▸ Problem: Pull out each line from the entries below that contains the string "label", and copy those lines unchanged.

▸ Extracted records:
....
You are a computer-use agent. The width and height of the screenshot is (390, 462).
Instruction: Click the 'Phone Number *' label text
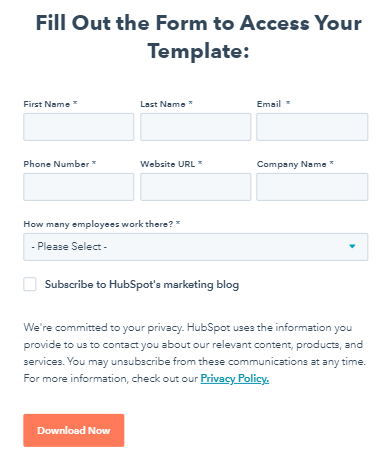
....
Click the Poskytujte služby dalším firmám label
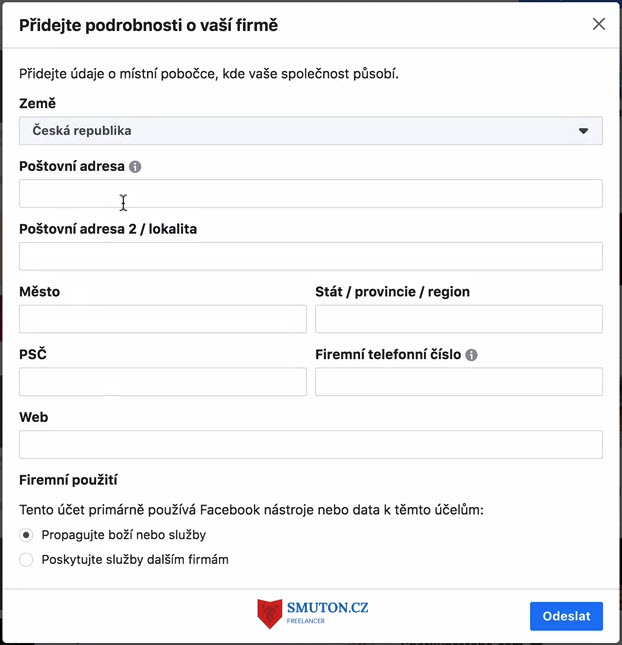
....
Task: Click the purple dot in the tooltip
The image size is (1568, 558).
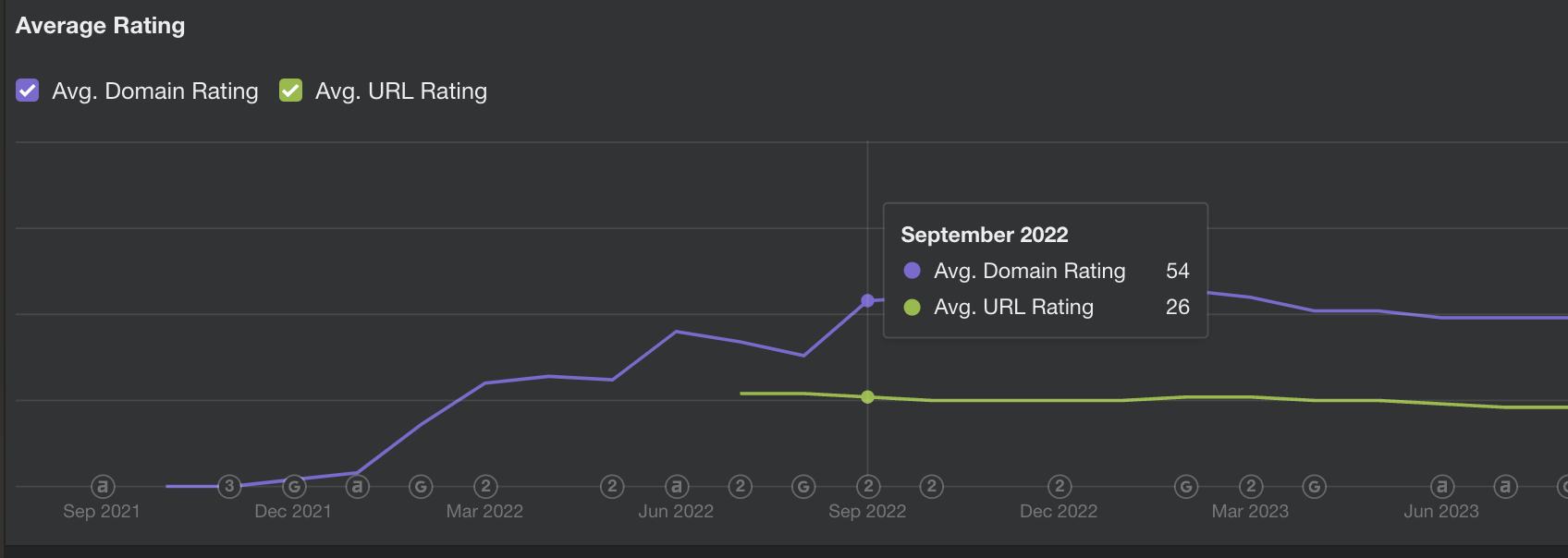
....
▸ Worked answer:
Instruction: Click the 'Phone Number *' label text
Click the Poskytujte služby dalším firmám label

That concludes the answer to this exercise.